Companhia Energética de Minas Gerais SA ADR (NYSE:CIG.C) was identified by our Caviar Cruise quality stock screener, which focuses on companies with strong profitability, financial health, and sustainable growth. The Brazilian utility firm stands out due to its solid fundamentals, efficient capital allocation, and reasonable valuation.
Key Strengths
High Return on Invested Capital (ROIC) – With an ROIC (excluding cash and goodwill) of 16.33%, CIG.C demonstrates efficient use of capital, outperforming many peers in the electric utilities sector.
Strong Profit Quality – The company converts 139.7% of net income into free cash flow (5-year average), indicating high earnings reliability and financial flexibility.
Healthy Debt Management – A Debt-to-Free Cash Flow ratio of 3.59 suggests the company can repay its debt in under four years using current cash flows, well within the acceptable range for quality stocks.
EBIT Growth Outpacing Revenue – Over the past five years, EBIT grew at 17.37% annually, signaling improving operational efficiency and pricing power.
Fundamental Analysis Summary
Our fundamental report assigns CIG.C a rating of 5 out of 10, reflecting a mixed but promising profile:
Profitability: Above-average margins, with a 17.25% profit margin ranking better than 83% of industry peers.
Valuation: Trading at a P/E of 6.36, the stock appears undervalued compared to both industry and S&P 500 averages.
Dividend: A 2.17% yield with a strong growth history, though sustainability concerns exist due to a high payout ratio.
Growth: Past revenue and EPS growth have been solid, but near-term earnings are expected to decline.

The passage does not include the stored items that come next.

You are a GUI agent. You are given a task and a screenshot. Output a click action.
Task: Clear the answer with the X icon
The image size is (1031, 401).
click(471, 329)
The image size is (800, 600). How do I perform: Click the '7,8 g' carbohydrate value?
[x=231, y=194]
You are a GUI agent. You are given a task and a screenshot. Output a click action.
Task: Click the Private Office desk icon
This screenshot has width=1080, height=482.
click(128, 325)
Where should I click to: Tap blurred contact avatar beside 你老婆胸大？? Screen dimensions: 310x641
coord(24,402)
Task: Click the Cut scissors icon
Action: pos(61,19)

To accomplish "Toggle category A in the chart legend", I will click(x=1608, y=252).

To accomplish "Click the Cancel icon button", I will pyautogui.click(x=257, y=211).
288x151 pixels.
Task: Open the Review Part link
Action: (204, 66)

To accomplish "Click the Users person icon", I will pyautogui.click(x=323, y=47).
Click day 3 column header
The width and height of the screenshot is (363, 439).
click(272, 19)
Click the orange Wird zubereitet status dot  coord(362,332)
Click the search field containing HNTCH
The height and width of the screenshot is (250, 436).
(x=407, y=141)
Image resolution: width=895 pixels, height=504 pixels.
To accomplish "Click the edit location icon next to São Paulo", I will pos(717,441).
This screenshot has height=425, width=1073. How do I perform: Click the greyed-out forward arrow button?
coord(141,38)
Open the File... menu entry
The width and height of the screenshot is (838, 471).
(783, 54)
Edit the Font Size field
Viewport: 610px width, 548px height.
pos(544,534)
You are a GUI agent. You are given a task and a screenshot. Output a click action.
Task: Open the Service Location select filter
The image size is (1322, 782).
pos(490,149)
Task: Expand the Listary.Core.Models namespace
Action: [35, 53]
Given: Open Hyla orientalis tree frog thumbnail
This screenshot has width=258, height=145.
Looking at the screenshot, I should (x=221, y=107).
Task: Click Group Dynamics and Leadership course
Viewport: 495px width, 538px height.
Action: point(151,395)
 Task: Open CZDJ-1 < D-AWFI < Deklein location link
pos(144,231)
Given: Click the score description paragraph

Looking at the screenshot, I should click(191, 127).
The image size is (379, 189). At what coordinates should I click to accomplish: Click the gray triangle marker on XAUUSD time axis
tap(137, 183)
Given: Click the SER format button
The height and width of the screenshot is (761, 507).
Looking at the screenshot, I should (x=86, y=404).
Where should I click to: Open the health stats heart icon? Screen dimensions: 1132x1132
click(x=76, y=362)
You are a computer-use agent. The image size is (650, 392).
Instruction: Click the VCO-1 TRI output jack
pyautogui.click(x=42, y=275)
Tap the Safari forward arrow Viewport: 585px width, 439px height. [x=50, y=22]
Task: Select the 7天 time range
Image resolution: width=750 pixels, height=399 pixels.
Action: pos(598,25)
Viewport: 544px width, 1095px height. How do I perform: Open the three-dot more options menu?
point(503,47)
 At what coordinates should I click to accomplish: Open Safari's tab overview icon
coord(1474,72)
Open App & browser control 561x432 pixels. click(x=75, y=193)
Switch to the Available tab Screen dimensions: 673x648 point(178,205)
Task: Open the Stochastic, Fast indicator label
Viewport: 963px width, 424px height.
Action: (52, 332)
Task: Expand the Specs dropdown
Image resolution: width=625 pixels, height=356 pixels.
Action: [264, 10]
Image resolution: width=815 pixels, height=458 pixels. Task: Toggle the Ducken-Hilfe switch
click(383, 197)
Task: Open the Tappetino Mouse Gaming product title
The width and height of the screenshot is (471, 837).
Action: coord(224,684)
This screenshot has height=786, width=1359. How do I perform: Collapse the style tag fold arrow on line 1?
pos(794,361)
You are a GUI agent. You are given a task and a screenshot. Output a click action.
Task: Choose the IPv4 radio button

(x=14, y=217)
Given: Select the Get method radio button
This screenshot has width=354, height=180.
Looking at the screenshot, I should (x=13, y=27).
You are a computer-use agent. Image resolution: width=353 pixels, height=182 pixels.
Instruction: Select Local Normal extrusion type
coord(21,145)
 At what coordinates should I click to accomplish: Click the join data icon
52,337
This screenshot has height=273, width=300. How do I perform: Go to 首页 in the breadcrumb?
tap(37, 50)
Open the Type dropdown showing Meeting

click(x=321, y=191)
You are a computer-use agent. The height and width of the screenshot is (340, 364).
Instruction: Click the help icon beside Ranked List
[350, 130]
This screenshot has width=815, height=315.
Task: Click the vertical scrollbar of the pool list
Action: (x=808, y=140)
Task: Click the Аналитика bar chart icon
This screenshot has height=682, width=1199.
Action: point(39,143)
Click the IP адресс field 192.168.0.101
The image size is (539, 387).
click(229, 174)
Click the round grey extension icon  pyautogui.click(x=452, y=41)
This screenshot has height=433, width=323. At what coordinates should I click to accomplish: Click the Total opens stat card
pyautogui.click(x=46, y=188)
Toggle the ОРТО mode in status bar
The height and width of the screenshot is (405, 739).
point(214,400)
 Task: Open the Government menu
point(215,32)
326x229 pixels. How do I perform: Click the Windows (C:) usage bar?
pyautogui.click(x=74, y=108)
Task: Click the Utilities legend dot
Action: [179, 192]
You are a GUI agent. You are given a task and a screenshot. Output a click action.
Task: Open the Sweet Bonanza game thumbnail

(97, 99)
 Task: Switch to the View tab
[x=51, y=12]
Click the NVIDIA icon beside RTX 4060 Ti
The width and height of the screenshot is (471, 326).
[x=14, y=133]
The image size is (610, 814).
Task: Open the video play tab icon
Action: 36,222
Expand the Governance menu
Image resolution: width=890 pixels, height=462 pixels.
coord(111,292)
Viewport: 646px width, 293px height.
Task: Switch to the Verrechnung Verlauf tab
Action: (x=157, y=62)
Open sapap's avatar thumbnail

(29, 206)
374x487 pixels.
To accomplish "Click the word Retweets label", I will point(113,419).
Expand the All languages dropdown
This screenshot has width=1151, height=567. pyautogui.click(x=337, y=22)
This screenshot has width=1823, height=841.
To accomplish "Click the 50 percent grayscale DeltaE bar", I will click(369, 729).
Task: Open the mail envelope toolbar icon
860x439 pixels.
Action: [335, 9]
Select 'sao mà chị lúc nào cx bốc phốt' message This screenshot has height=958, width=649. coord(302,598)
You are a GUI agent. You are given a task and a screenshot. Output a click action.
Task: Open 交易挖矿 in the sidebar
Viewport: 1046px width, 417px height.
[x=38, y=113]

Why It Fits a Quality Strategy
CIG.C operates in a stable industry with regulated cash flows, reducing recession risk. Its high ROIC and cash conversion suggest disciplined capital allocation, while its manageable debt levels provide financial resilience. While future earnings growth may slow, the company’s fundamentals align with long-term quality investing principles.